“Ando
muito completo de vazios” é a forma como Manoel de Barros inicia um dos
versos mais bonitos que já li na vida. Atemporal, como todo grande
poeta, ele consegue exprimir em umas poucas linhas a sensação das
últimas semanas inteiras.
Com
uma produção onírica insistente, tenho acordado exausta. Nessa manhã,
imediatamente após o abrir dos olhos, lembrei-me deste verso em
específico, o quarto de Os deslimites da palavra, que diz não posso mais saber quando amanheço ontem. Talvez pela
confusão temporal que se impõe, talvez pela revivescência sazonal de
sentimentos complexos ao longo da semana. Invejei, de alguma maneira, a
habilidade do poeta em listar os princípios do que chama “didática da
invenção”. Manoel de Barros nos instiga a capturar a voz de um peixe ou a palavra que sirva na boca dos passarinhos ou, de uma beleza sem nome, uma palavra para compor silêncios.

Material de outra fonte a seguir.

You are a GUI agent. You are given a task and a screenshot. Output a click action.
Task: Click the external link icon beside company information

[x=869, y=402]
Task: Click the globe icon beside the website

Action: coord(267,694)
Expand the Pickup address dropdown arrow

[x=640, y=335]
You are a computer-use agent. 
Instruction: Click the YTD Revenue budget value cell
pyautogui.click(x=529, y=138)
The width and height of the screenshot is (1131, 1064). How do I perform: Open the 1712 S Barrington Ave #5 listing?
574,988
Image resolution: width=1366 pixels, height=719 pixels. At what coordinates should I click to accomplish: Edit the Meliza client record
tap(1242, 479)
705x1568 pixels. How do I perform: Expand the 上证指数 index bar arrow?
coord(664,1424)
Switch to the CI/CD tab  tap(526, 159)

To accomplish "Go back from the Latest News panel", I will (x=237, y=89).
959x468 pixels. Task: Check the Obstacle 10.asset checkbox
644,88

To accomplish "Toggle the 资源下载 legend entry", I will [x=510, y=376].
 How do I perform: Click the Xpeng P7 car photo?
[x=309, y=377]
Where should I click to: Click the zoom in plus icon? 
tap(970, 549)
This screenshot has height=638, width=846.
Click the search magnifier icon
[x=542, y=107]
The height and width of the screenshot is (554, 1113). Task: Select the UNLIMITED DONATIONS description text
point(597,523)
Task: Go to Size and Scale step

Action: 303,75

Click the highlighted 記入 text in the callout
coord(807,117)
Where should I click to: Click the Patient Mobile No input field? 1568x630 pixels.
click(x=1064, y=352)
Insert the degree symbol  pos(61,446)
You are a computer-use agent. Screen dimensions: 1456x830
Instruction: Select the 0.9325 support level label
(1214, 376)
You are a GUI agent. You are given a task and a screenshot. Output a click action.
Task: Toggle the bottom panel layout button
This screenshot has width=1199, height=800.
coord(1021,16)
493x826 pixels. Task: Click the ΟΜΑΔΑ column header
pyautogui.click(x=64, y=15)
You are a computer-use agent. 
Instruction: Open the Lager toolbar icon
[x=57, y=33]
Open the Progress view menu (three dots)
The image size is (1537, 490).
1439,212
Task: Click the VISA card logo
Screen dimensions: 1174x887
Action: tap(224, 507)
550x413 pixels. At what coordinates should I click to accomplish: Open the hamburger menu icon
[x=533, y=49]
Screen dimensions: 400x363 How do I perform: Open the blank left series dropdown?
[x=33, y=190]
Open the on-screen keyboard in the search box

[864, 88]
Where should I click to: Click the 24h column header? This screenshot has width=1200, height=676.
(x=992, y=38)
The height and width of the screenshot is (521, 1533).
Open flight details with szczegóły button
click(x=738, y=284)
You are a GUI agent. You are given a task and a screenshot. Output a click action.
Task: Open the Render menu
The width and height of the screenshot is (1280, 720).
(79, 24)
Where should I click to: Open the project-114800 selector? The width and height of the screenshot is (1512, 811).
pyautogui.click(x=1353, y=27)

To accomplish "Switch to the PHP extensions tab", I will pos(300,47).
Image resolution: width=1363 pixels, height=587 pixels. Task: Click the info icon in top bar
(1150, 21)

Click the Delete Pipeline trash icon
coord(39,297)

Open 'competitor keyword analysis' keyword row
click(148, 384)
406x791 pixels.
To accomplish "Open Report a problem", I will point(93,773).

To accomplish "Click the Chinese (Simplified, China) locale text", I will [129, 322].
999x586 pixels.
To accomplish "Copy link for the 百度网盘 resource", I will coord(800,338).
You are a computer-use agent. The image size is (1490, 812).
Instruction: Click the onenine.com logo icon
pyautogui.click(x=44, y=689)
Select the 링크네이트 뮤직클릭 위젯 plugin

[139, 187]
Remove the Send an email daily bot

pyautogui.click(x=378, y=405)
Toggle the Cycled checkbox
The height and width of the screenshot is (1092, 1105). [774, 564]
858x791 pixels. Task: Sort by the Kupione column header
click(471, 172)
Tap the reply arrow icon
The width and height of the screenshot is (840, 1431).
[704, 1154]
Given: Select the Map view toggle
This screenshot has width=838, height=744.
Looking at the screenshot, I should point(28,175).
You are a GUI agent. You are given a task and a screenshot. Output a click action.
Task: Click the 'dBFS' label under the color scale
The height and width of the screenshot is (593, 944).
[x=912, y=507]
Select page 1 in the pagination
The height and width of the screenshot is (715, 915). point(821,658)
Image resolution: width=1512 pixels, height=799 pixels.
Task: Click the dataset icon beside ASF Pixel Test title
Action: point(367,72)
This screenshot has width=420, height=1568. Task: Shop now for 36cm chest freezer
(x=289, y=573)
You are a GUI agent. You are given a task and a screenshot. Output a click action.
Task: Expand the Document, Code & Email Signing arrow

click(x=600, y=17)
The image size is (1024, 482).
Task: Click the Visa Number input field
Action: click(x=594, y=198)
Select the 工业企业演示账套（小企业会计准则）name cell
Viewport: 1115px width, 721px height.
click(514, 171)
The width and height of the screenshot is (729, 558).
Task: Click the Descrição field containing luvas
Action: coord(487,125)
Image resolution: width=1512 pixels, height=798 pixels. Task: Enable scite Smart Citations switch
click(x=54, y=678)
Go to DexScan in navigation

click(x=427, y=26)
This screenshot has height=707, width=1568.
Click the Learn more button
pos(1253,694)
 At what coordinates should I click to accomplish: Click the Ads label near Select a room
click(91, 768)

Nesse ponto, acho que temos algo em comum. É exatamente com o suporte
da palavra que a psicanálise nos permite uma aproximação com os poetas:
apanhadores de desperdício, amantes de restos.
Às
pessoas que escuto, quando sinto que há nós contorcendo frases, tenho
recomendado a leitura dos grandes. Manoel de Barros, Guimarães Rosa e
Mia Couto são ótimos desembaraçadores desse tipo de nó. Igualmente, uma
boa música é capaz de liberar espaços, como um abre-caminhos para a
libido. Ninguém sai ileso ao encontro entre Diadorim e Riobaldo no
imenso sertão (que é dentro da gente), assim como não sai ileso a uma
aliteração de Caetano. “Sou seu sabiá”, música que sei que escutou outro
dia, tem o sss das asas do próprio pássaro, veja como dá para voar longe.
Com
essas pequenas sugestões, feitas ali, onde a sugestão não cabe, não se
trata exatamente de oferecer respostas nem aliviar a angústia, ainda que
o alívio da angústia e alguma resposta tenham mais chance assim. Mas de
fazer rodar o real. Com Manoel de Barros, hoje, por exemplo, pude pegar
emprestados alguns recursos, nessa minha independência de algemas. E bom, a escrita veio.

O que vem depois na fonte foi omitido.